Alex 12-03-2010 03:36 PM

Quote:

Originally Posted by JWBear (Post 337863)
To deny that those phrases do not include gays and women is changing the definition of the words, not the meaning of the amendment.

I agree. But I also doubt that Scalia (or any other serious person) would claim gays are not included in those terms. What he contests is whether the other parts of the 14th Amendment preclude laws that differentiate gays from other people (or women from men).

For if the argument is that the federal or state governments can not pass any law that treats one group of people (based on any criteria for categorizing at all) differently from any group of people then we've never even come close to applying the constitution correctly on this issue.

And again, part of my larger point. To argue that the constitution does not mandate gay marriage is not to say that there should be no gay marriage. As an upstanding conservative Catholic I'm sure that Scalia is opposed to gay marriage. And I also am pretty sure he'd uphold any laws that the states or federal government may pass that allows for it.

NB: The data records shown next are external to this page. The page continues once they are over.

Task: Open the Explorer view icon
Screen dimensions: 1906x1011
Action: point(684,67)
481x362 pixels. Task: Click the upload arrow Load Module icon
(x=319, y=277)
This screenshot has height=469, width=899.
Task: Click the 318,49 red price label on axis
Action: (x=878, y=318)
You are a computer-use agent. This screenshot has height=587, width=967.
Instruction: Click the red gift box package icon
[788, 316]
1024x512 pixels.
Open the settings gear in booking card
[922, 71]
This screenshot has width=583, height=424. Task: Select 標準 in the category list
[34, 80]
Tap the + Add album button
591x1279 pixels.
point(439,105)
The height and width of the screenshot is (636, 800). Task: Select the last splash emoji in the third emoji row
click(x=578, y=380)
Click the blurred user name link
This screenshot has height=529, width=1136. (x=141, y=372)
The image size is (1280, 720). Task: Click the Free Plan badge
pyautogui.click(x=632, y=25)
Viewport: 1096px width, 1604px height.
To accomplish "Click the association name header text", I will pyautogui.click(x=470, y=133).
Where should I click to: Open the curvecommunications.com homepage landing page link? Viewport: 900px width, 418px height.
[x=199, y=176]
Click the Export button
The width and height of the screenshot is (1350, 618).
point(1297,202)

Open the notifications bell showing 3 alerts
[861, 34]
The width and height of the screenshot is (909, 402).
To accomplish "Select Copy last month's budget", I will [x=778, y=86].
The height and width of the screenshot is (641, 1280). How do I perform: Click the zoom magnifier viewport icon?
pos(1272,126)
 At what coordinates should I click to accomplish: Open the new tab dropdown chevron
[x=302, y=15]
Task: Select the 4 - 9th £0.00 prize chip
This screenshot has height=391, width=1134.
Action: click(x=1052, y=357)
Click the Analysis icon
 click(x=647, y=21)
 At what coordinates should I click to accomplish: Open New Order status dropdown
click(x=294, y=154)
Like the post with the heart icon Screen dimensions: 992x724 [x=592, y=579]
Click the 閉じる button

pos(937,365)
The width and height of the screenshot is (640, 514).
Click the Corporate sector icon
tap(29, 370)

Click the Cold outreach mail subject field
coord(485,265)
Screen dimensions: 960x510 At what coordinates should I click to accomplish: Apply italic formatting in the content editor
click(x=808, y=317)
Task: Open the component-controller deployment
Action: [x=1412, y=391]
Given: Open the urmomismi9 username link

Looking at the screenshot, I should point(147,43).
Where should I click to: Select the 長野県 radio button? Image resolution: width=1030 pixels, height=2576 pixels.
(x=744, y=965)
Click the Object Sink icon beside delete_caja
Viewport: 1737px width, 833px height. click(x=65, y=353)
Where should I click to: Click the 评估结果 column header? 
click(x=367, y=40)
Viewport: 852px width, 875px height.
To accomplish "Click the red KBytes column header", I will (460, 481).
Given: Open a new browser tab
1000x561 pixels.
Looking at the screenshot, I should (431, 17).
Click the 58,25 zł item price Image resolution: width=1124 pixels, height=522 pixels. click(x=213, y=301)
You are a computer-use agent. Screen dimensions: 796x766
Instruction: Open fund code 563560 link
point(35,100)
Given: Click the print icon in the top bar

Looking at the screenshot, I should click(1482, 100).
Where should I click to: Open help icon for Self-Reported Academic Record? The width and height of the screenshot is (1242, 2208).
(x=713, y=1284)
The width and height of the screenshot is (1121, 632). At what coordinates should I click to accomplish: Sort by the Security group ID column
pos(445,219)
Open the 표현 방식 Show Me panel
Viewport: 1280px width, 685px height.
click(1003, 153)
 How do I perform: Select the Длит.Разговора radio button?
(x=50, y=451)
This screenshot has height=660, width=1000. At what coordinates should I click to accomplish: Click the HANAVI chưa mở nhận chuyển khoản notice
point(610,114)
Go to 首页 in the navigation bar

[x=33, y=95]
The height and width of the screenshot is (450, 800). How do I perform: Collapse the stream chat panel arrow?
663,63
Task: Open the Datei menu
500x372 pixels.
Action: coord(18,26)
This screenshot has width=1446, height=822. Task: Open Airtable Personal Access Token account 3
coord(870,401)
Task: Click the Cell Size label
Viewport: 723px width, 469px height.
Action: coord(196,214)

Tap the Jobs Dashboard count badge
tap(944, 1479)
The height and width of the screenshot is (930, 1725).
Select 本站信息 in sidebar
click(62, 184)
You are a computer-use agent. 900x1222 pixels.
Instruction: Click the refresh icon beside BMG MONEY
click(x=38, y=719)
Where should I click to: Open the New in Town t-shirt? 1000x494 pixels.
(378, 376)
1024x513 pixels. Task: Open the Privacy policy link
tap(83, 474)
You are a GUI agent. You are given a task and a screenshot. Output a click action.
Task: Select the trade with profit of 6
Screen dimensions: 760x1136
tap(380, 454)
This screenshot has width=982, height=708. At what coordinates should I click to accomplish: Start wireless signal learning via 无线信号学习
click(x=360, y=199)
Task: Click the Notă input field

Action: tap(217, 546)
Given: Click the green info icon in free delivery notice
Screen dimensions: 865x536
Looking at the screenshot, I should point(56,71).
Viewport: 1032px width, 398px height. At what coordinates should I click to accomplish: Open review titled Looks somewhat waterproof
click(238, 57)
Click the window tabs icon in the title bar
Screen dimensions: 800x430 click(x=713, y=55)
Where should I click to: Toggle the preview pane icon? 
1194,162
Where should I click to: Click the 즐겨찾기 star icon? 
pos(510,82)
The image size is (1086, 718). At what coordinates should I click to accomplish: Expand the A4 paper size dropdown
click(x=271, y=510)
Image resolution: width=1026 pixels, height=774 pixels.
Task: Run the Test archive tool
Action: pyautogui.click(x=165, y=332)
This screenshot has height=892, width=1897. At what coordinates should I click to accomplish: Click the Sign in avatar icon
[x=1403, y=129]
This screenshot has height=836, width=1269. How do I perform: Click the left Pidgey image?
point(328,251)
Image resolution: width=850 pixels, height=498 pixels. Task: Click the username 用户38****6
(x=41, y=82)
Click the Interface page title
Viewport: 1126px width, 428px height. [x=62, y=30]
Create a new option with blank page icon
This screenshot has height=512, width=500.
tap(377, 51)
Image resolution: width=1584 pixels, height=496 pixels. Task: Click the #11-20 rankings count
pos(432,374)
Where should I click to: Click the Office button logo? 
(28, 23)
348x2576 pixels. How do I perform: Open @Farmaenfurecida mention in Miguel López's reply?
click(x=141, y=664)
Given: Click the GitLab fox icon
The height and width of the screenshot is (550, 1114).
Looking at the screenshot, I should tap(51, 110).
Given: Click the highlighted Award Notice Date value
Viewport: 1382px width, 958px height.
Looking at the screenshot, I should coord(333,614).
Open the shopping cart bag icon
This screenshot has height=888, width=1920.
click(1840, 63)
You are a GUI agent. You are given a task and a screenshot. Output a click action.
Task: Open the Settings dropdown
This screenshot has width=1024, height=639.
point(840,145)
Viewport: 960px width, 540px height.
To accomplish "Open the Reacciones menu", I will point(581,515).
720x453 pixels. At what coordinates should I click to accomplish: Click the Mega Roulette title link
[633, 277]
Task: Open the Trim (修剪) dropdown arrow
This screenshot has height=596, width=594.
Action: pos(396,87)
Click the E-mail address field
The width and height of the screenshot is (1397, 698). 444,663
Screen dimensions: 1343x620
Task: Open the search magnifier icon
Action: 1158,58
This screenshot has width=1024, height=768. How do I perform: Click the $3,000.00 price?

Similarly, while I'm sure that he doesn't feel there is a constitutional requirement for it and he probably would not and did not support passage of the law), he is ok with the federal government making Title 9 compliance a condition for universities receiving federal funds.

Alex 12-03-2010 03:46 PM

And following up on GDs devil's advocate follow up on me,

If not requiring the franchise for women was technically correct until the 19th Amendment (as well as not requiring the franchise for Chinese citizens until the 15th) does the absence of a specific amendment guaranteeing the right of gays to the franchise mean that it is technically acceptable for Utah to pass a law denying them that privilege?

There are only three parameters limiting how states can restrict the right to vote that are explicitly stated in the constitution:

1. Can't deny them the right just because they're a woman.
2. Can't deny them the right just because of their color or race.
3. Can't set an age limit older than 18.

So not allowing Methodists in Oregon to vote, or civil engineers in Minnesota, or gays in Alabama does not run afoul of those explicit restrictions.

Where does my right to vote come from? Do I have a "right" to vote, or merely a privilege that the state of California has not yet decided to take away?

This is a real world situation. Texas decided all on its lonesome that it could deprive certain classes of the mentally handicapped and former felons of the franchise. On what basis the is the "right" to vote less of a right than the "right" to marry?